= Work order =
Please return exactly the line that contains "Task: Copy public link MshHie2p" and every line after it, through the last line of the records below, with no pictures.

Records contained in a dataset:

**********

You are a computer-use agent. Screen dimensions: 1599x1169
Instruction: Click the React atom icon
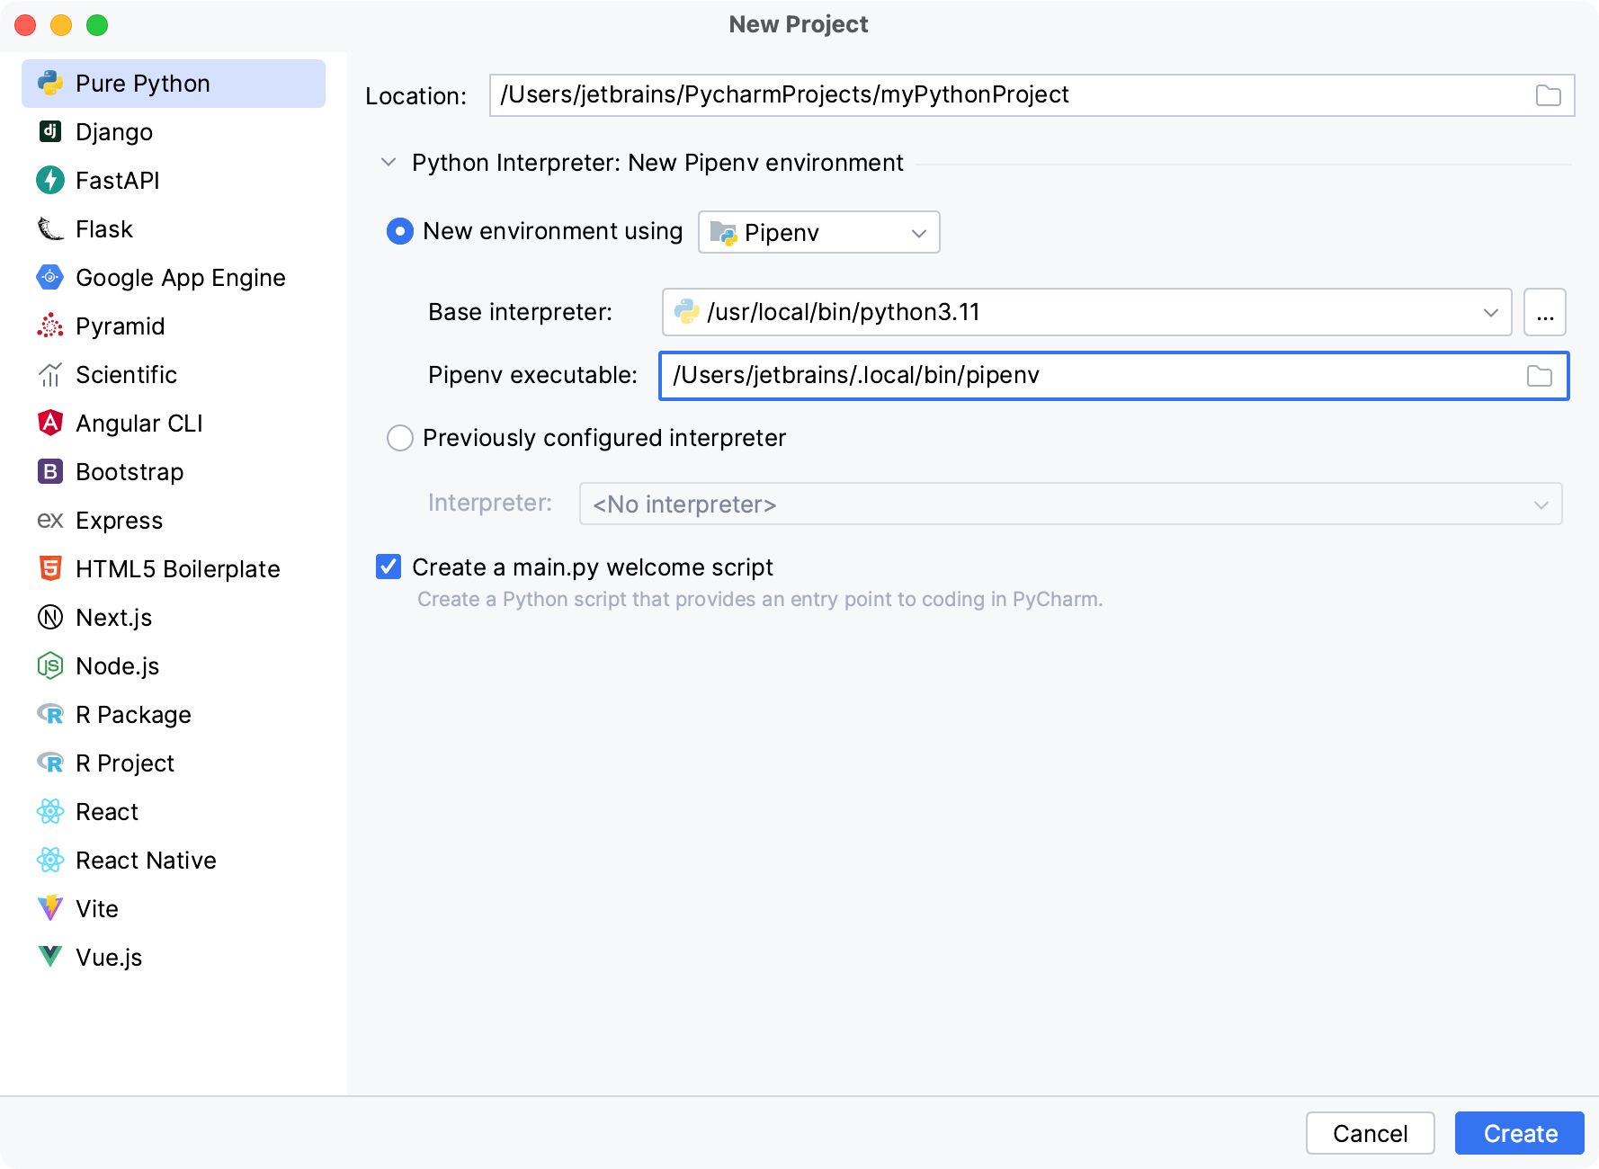pyautogui.click(x=50, y=811)
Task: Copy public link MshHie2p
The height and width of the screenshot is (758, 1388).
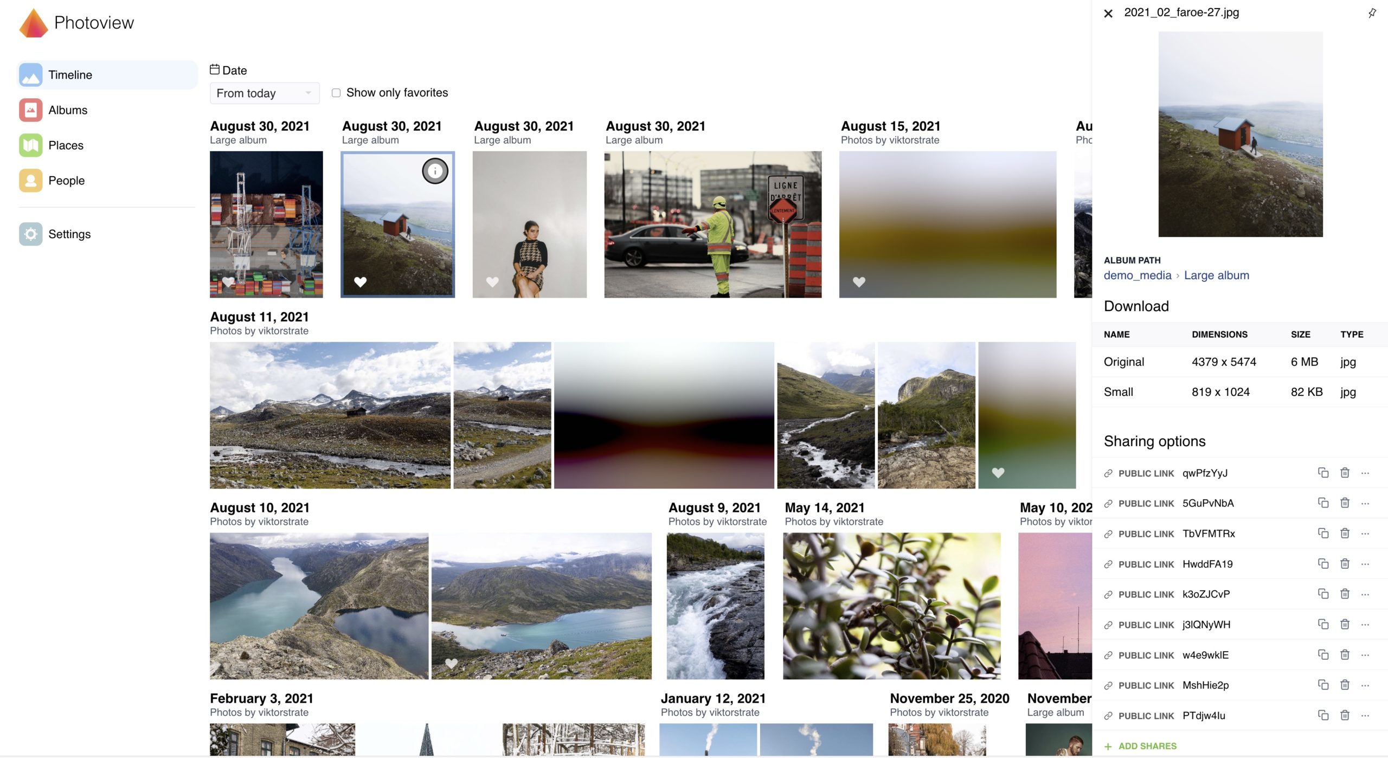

**********

= Finished task =
Task: Copy public link MshHie2p
The height and width of the screenshot is (758, 1388).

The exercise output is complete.